Carrying over to digital camera sensors, the sensitivity (ISO) settings are generally normal at about 100-400 ISO.
What actually happens when the ISO setting for the camera is changed, the image sensor is more or less sensitive to the light that is entering the camera. As the number goes higher, the image sensor becomes more sensitive, thus allowing for a faster shutter speed or a higher aperture, or both.
In terms that all can understand, raising the ISO setting by a factor of 2 (i.e. from 200 to 400) means the camera needs only half as much light to record the same image. So, if the required shutter speed for an image at ISO 200 is 1/100 sec, the shutter speed at 400 ISO could be boosted to 1/200 sec, allowing for better control of a hand-held camera or the ability to stop action without a blurred image.
This sounds like raising the sensitivity ISO sensitivity setting is the ideal way to get better photos, but there is a down side when it comes to high ISO settings. The more the ISO is raised, the more digital noise there is in the picture.
Simply put, high ISO photos have much more visible grain, and most photographers will do anything to avoid grainy or noisy pictures. Or course, there are plenty of photographers who specialize in grainy photos as a preferred style, but they do it on purpose rather than as a result of an ISO setting that is too high.
The most recent digital camera models have much improved ISO capabilities compared to their older siblings. This is true in both compact cameras and digital SLR cameras, but it is more obvious in the higher end models.
It must be mentioned that ISO quality is a function of two factors. The first, as mentioned is that the lower the number, the better the picture. And the second factor is related to the size of the image sensor. Image sensor size is not measured in megapixels for this comparison.

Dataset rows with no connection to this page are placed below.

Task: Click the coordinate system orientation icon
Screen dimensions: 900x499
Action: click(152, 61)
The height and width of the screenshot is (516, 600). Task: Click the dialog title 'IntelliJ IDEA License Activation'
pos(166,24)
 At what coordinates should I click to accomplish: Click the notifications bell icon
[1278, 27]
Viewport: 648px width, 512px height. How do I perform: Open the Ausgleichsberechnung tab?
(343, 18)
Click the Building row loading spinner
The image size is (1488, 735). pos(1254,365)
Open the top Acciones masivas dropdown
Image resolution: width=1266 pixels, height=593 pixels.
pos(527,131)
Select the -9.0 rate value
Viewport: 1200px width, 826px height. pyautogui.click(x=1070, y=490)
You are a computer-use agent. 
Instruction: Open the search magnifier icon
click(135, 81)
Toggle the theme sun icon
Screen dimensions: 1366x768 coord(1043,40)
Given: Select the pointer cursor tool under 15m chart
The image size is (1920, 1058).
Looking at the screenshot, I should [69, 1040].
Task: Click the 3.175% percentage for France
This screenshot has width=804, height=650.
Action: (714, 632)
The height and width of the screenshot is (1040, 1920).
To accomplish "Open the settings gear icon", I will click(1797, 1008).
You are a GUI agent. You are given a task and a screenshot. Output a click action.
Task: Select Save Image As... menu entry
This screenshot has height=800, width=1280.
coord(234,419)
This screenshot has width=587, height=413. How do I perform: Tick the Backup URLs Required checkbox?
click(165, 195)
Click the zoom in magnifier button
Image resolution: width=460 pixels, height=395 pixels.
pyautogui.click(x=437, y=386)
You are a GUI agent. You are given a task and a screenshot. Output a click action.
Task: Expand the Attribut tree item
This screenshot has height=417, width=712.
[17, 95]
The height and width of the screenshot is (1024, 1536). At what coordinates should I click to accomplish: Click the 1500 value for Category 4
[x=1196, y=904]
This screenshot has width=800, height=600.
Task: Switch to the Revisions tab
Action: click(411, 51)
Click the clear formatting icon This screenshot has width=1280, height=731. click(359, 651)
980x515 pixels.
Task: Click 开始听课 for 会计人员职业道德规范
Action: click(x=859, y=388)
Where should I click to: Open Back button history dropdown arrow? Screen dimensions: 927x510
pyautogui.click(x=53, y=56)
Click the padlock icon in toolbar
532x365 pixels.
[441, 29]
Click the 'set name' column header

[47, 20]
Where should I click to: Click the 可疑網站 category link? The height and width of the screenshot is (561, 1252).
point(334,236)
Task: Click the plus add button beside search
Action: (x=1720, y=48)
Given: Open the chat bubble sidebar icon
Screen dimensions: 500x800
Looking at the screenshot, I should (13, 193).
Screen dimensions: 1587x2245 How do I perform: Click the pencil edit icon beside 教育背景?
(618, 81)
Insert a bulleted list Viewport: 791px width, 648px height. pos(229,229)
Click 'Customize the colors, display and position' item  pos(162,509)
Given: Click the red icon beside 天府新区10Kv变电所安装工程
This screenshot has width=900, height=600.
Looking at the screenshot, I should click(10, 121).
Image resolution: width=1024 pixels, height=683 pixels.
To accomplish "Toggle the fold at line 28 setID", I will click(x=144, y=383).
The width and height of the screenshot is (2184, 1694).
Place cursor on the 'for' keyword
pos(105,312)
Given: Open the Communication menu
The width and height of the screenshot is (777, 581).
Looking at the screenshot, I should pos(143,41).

Rather, it is the actual physical size of the sensor. The sensor of a typical compact digital camera is about 1/10th the size of a digital SLR camera. You may be able to imagine that there can be much more technologically developed pixels if they are 10 times as big, which is the case for DSLRs.
Digital cameras of a few years ago struggled to get acceptable images at 800 ISO, but now technology has improved in the ISO department so that 800 ISO is now in the "normal" range for many of the new, high-end digital cameras.
As you look for a new camera, make sure you know what happens to the quality of the images as higher digital sensitivity ISO is used.